Item coordinate data
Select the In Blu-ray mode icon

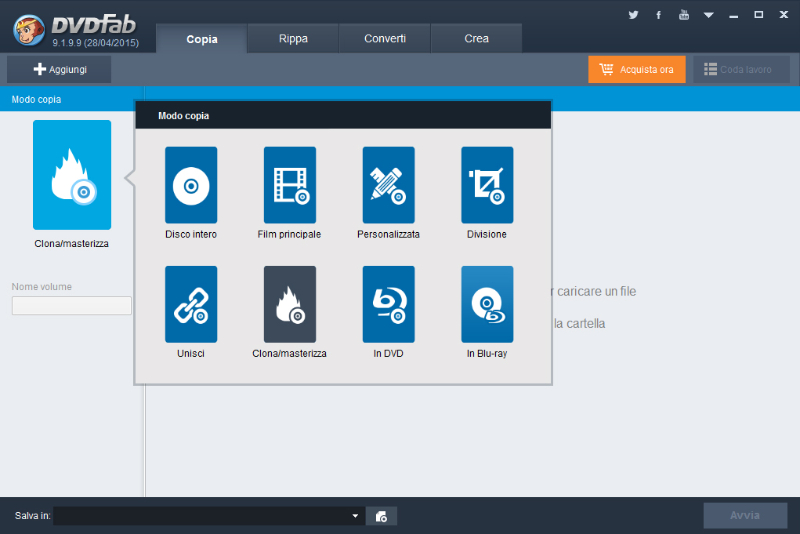pyautogui.click(x=487, y=304)
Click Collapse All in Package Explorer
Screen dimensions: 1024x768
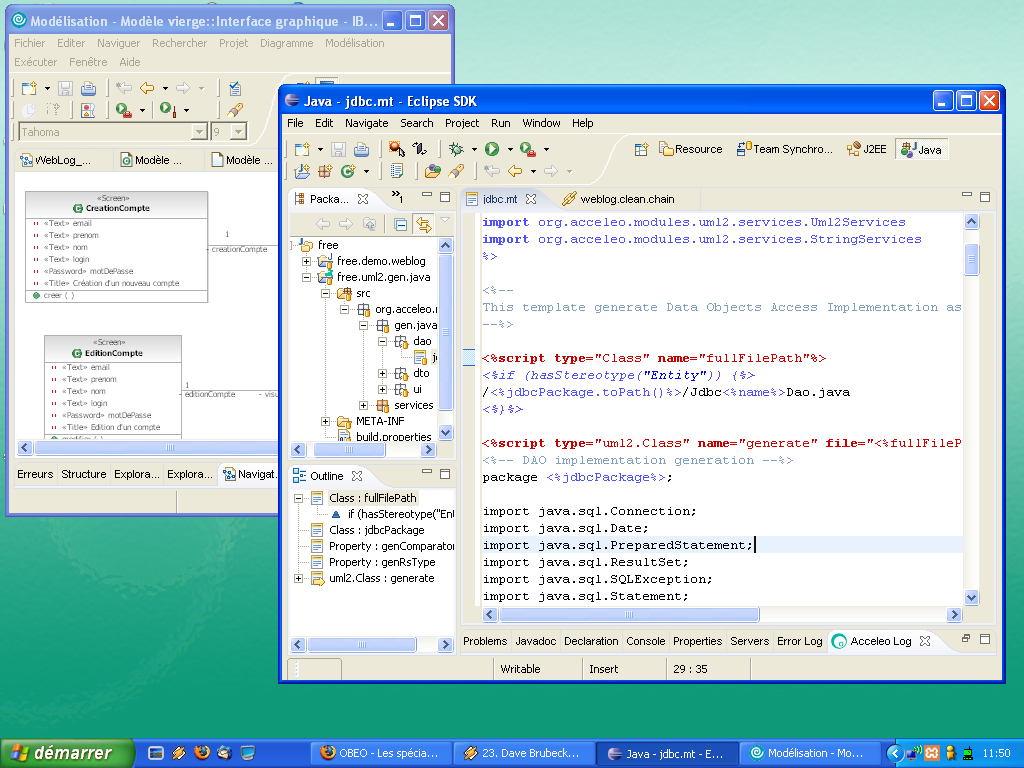point(400,224)
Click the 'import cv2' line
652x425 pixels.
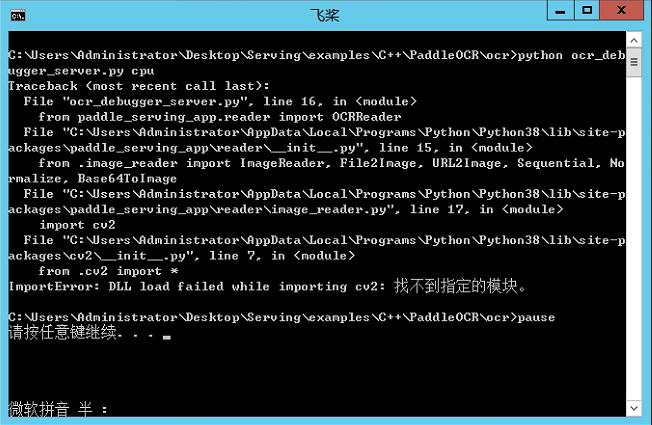click(77, 225)
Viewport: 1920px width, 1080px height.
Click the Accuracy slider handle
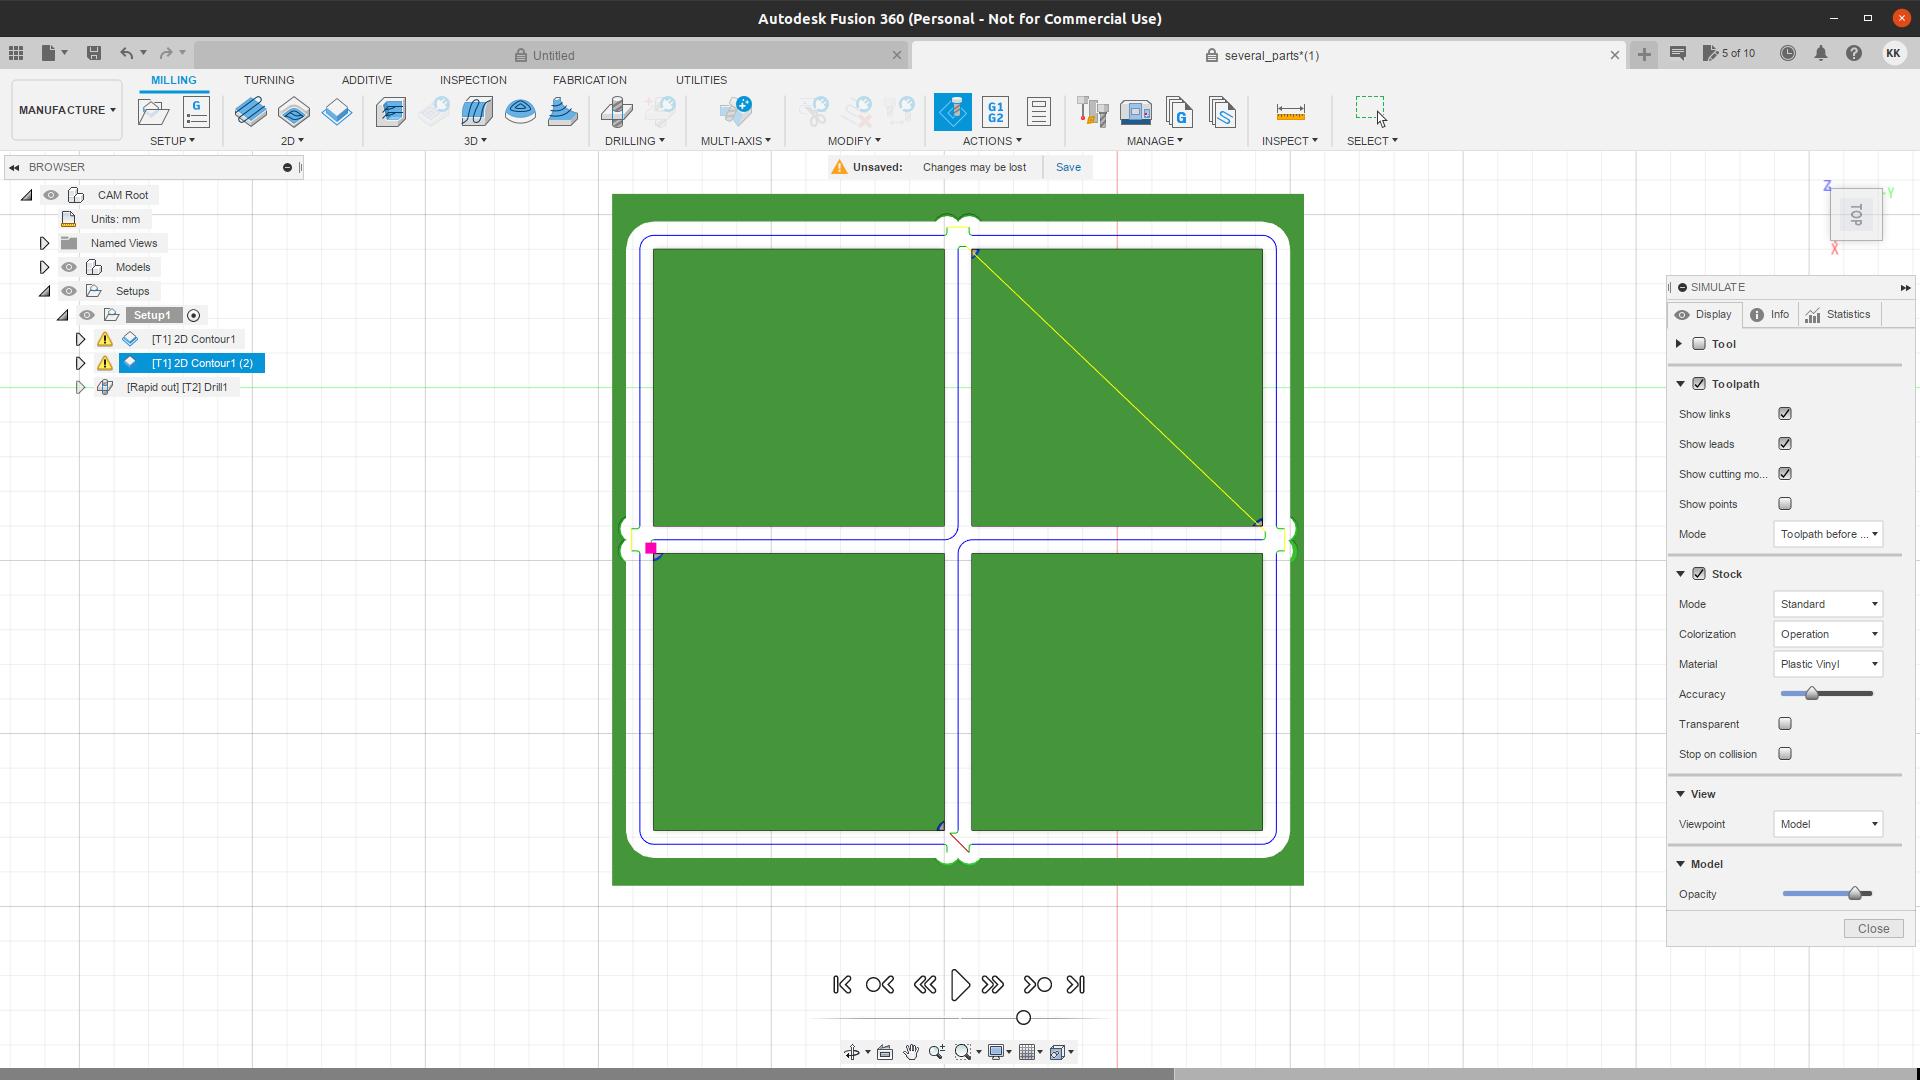coord(1812,694)
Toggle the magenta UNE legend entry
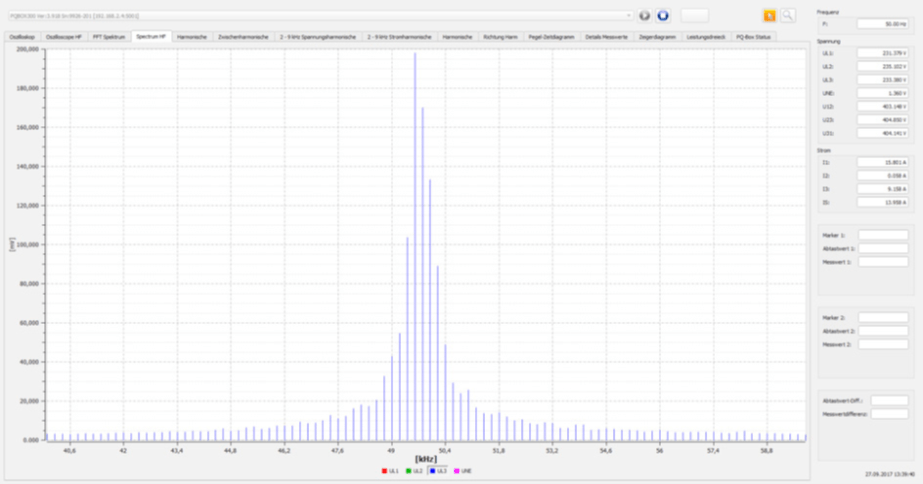 [x=463, y=469]
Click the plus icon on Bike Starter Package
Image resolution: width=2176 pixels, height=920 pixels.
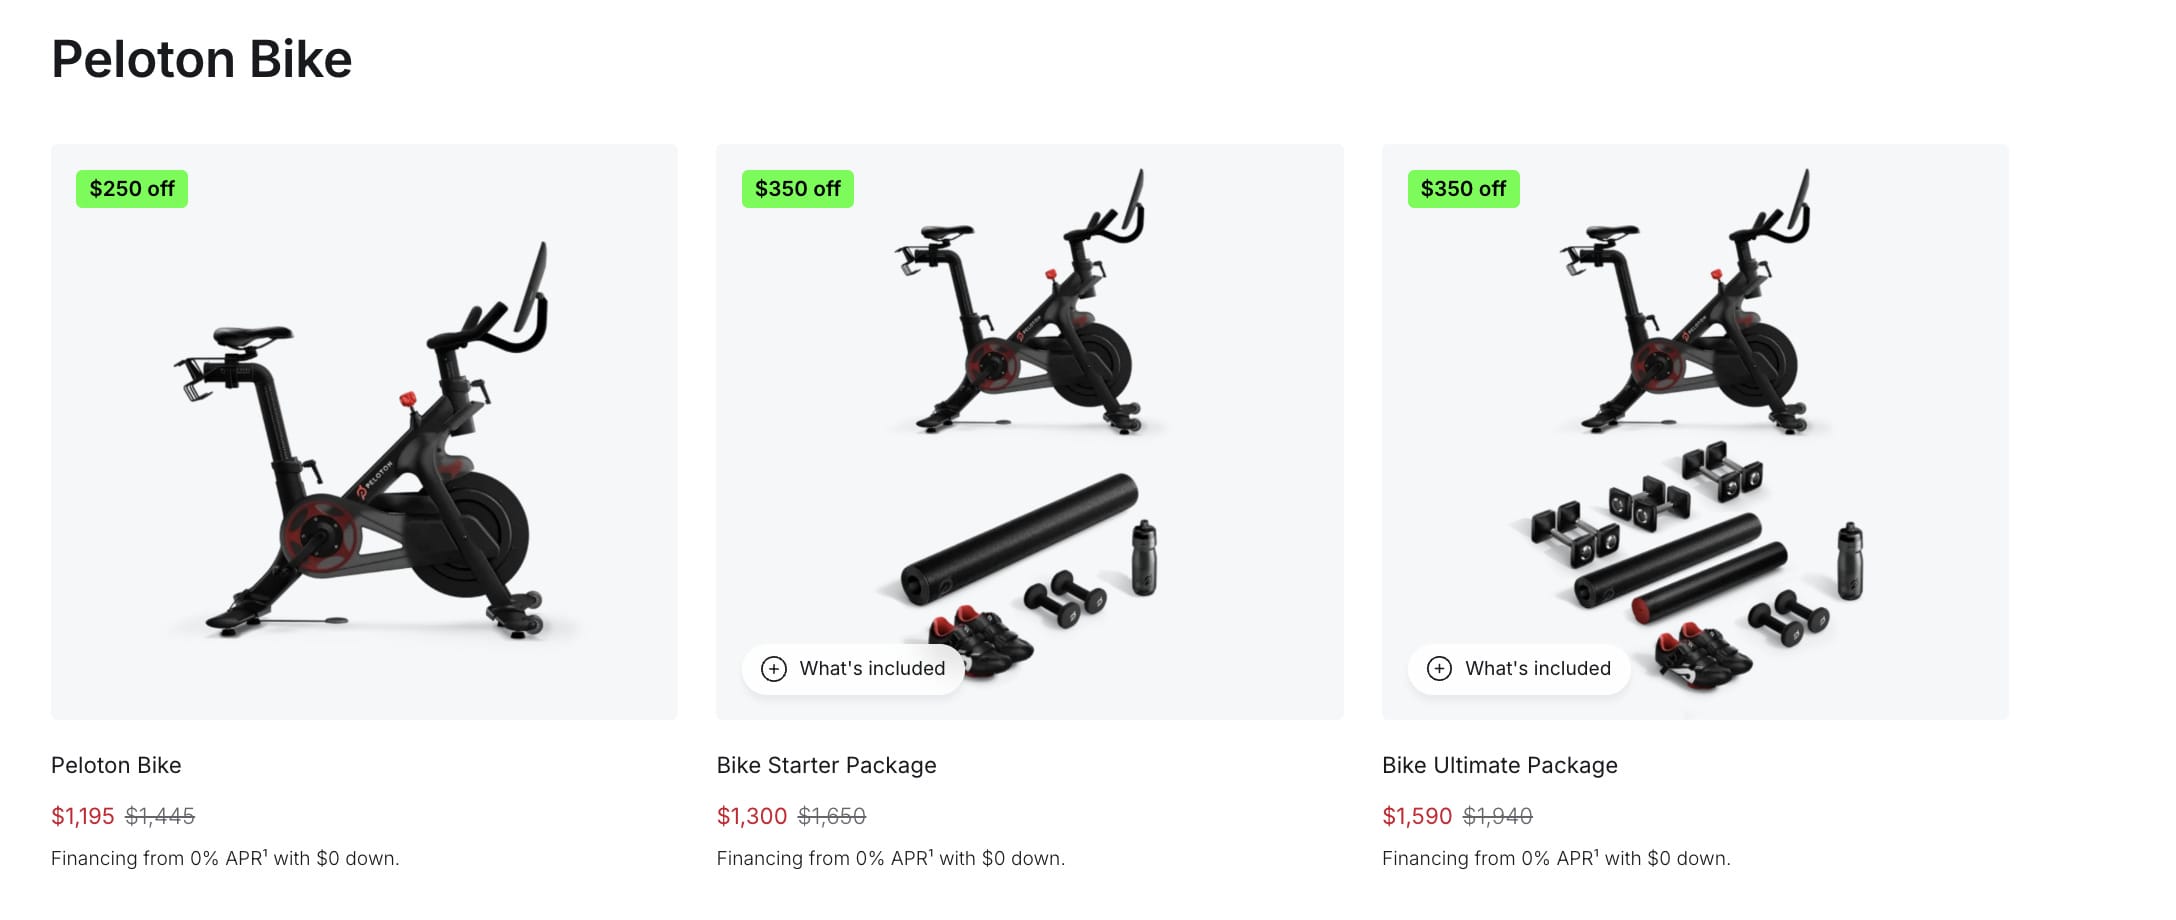click(x=773, y=668)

• [WHAT IS BEING ASKED] Update everything from the start of the material down through the line containing "click(77, 225)", swapping "Collapse All" for "Expand All" and keeping all else the same. Leave the pictures out of your answer.

• [EXPECTED ANSWER]
Select the In Blu-ray mode icon

pyautogui.click(x=487, y=304)
Click Expand All in Package Explorer
Screen dimensions: 1024x768
point(400,224)
Click the 'import cv2' line
652x425 pixels.
click(77, 225)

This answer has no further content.